Imola. In una chiesa di San Domenico stracolma di gente, soprattutto giovani, la sera del 24 dicembre dopo i due cori Gospel, il leader carismatico della comunità di San Giacomo don Giuseppe Tagariello ha tenuto una breve (come nelle sue consuetudini) omelia.

“Fra i cori e la Messa – ha sostenuto don Beppe – intercorre una relazione significativa che constata solamente chi prende per buono che nell’esistenza umana ci sia posto anche per il Mistero, qualcosa che non è misurabile, che non è determinato da forze in nostro esclusivo possesso. Pensare che esista questa incognita è un’azione di apertura mentale, molto utile umanamente perché ha il vantaggio di farci capire meglio il significato più pieno e profondo della vita nel suo corso passato, presente e futuro”.

“Io che ho a che fare quotidianamente con i giovani dell’oratorio percepisco che c’è Qualcosa che sfugge alle mie capacità: questo Qualcosa mi infonde forze e coraggio – ha continuato il prete dell’oratorio vicino al teatro Stignani -. Questa sera abbiamo assistito al concerto di due cori, ma ci sono decine e decine di altre iniziative artistiche, culturali, caritative, missionarie che presentano le stesse caratteristiche: giovani che mettono a disposizione le loro personali qualità, adulti che le valorizzano e le indirizzano a risultati carichi di bellezza e di bontà, una gratuità assoluta come tempo energie e soldi, assenza quasi totale di professionalità con risultati identici a chi esercita per mestiere, una ineccepibile disciplina, che ci vuole e che c’è.

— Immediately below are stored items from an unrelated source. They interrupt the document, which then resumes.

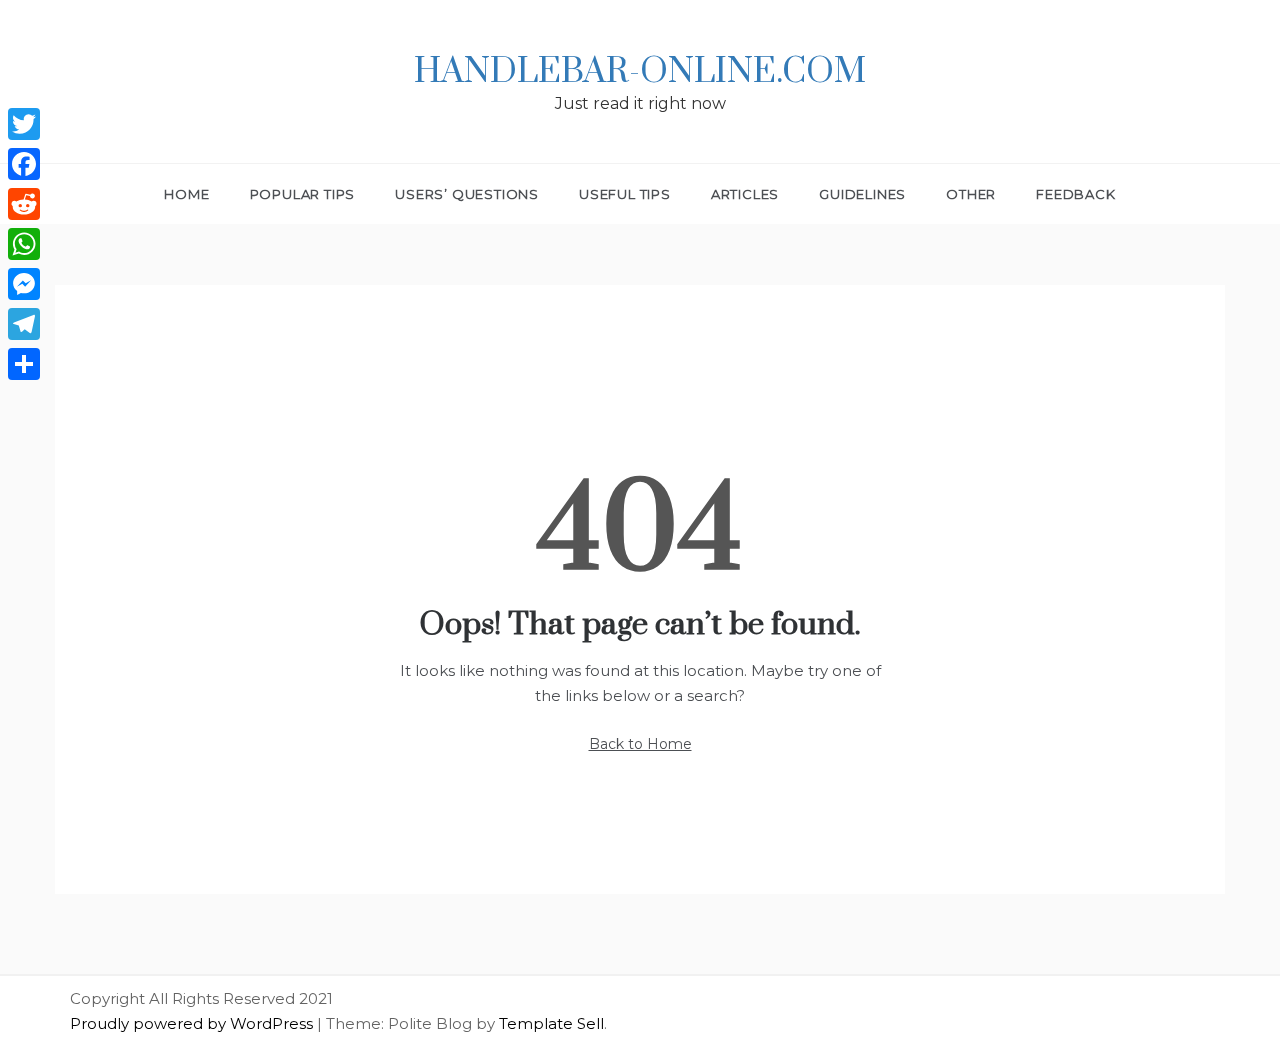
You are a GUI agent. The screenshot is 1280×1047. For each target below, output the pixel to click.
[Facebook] (24, 164)
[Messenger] (24, 284)
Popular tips (303, 194)
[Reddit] (24, 204)
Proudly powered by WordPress (193, 1023)
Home (186, 194)
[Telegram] (24, 324)
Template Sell (551, 1023)
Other (971, 194)
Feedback (1075, 194)
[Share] (24, 364)
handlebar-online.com (640, 72)
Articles (745, 194)
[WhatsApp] (24, 244)
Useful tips (625, 194)
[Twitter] (24, 124)
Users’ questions (467, 194)
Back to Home (640, 744)
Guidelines (862, 194)
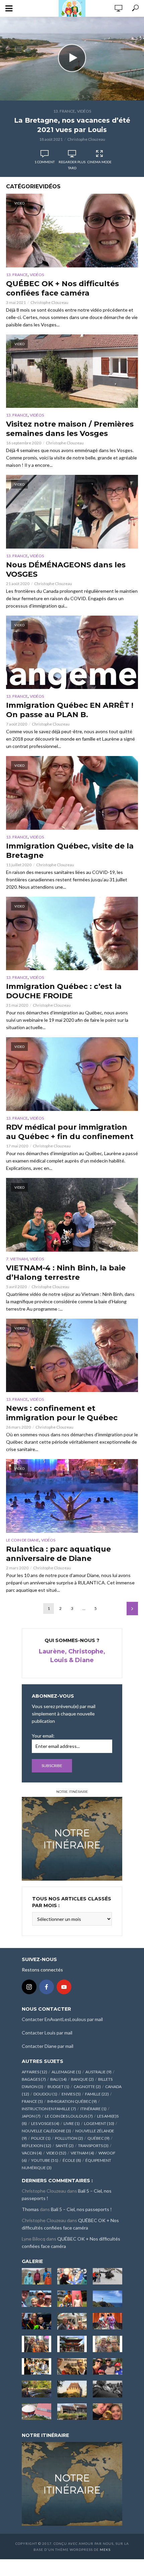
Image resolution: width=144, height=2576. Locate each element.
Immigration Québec (72, 2101)
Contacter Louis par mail (47, 2032)
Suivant (132, 1608)
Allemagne (66, 2071)
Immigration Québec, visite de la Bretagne (70, 850)
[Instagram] (29, 1987)
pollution (69, 2138)
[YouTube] (64, 1987)
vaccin (32, 2152)
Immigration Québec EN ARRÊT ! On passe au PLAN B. (69, 710)
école (72, 2160)
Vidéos (84, 111)
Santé (65, 2145)
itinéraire (93, 2108)
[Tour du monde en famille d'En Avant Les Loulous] (72, 2483)
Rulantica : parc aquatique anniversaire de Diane (58, 1554)
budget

Alla fine di tutto questo un qualcosa che si chiama valore aggiunto: una gioia, una felicità inspiegabile nel volto di questi giovani che pare ti dicano: grazie e ciò ci fa un gran bene!”.

“Mi viene di fare gli auguri a tutti – ha concluso don Beppe – pensando che non sia giusto dire ‘Accadde a Betlemme’, ma ‘Accade oggi a Imola!’”.

Dopo la Messa, tutti a mangiare panettone, pandoro e a stappare spumante nell’oratorio.